Stepping stones are not the destination. Proving that Pinochet was a brutal dictator doesn't actually refute the idea that his rule was a stepping stone to freedom.
You can't make an economic omelet without breaking a few eggheads, after all.
Proving that Pinochet was a brutal dictator doesn't actually refute the idea that his rule was a stepping stone to freedom.
Unless that stepping stone is your grave marker. In which case, it's a hollow fkn victory.
Utilitarianism again.
This strain is obviously prevalent in the modern left with its fondness for Top Men. Not to mention fondness for guys like Chavez and Castro.

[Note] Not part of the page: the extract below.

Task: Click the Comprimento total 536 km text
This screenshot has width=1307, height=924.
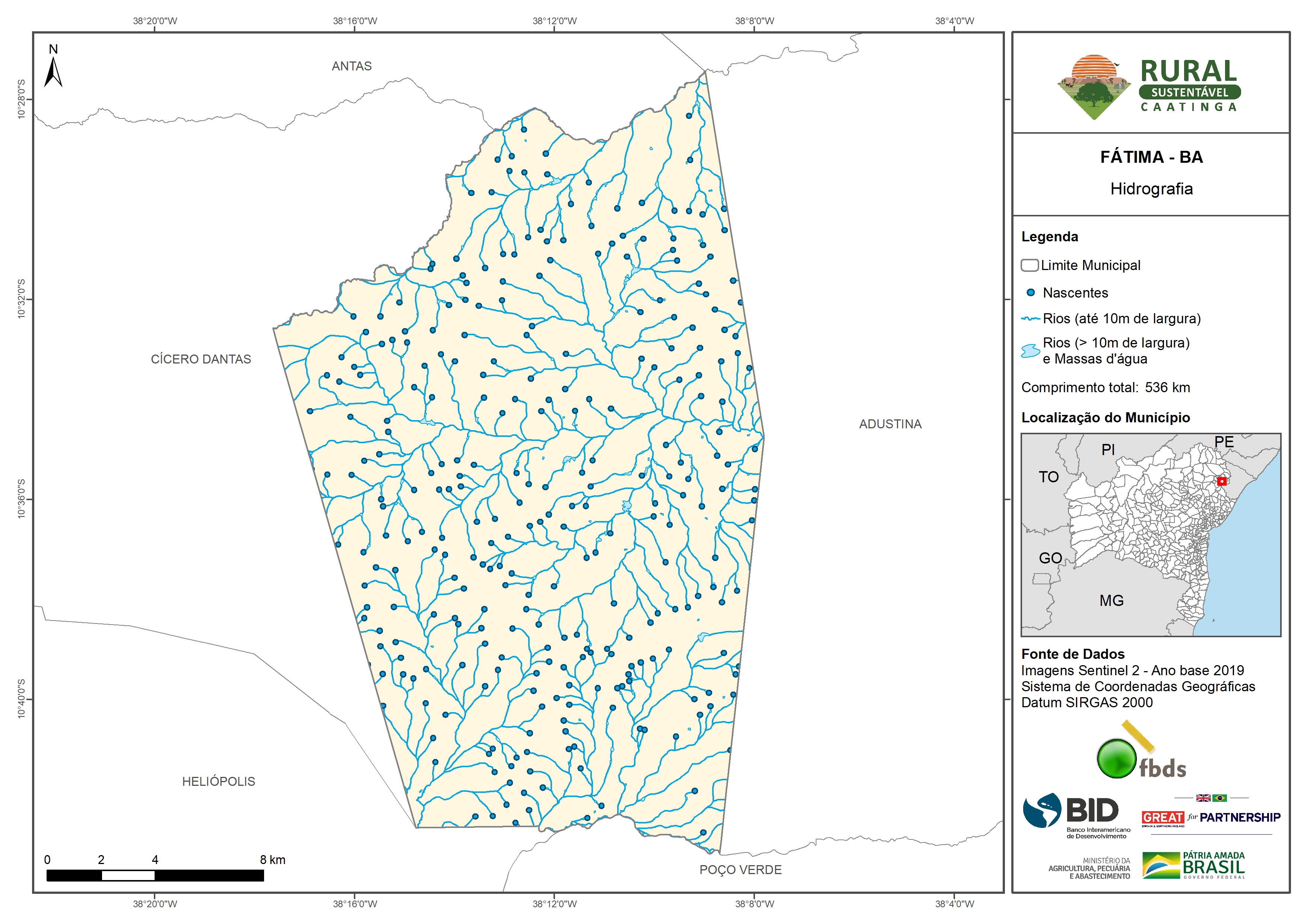Action: point(1105,388)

I also think past libertarian support for Commies was as some sort of attack of American Cold War policies (e.g. Rothbard's belief that the USSR was looking for world peace) and currently in opposition to WOT. You know saying that Kim Jung-Il, the Taliban and the Iranian mullahs are wonderful places is a good way to attack a possible war on them. Of course allying with antiwar lefties that love leftist dictatorships doesn't help either.
Then there is this belief that since Communism is a fringe philosophy to radically reshape society that seizes power in a People' Revolution that it leads the way for libertarianism, another fringe philosophy to radically reshape society. Nevermind that Communists want to kill libertarians and crush dissent.
Well we shouldn't forget Mises on Mussolini though to be fair it is pretty clear that he thought that Mussolini was merely less evil than the Communists.
Would Ron Paul make a good dictator?
Unfortunately, I think he'd turn out to be a John Gill-like dictator.
You mean doped-up or comatose, while others run the State? a Woodrow Wilson-like dictator, in other words?
yes.
No one is perfect, not even Murray Rothbard who once supported the North Vietnamese. But that won't stop the Murray Rothbard Institute in Auburn for chiseling out the name Hayek from every monument and pillar for the crime of apostasy.
I know. Go look at this hack job. I can't believe all the insults and innuendo they throw at Hayek:
http://mises.org/page/1454/Bio.....k-18991992
The kind of "libertarians" who would accept Pinochet must have been the same type of people who kept telling me during the relevant elections that George W. Bush was "our best hope for freedom," and who then went on to seriously entertain Bush's theory of the unitary executive and all of the related Presidential power-grabs, the benefit of which Mr. Obama now enjoys. I'm sorry to think that Mr. Hayek could have numbered among them, but it only goes to show that men are not gods, and to deify them is to put on your own blinders and shackles.
This is completely missing the point.
The world's an imperfect place. It's easy to sneer at what someone supports - not so easy to answer Sowell's question - "Compared to what?"
It would be nice if reality didn't always work the way it does, but unlike humans, it tends to be pretty consistent about cause and effect.
Thus, we are forced to conclude that an immoral means towards a good end is not only unjustified, it can never actually accomplish its goal. That is, if we want to be consistent with reality.
Napoleon is pretty close to the ideal enlightened despot. He wasn't really repressive to the French people. He was repressive to the rest of Europe.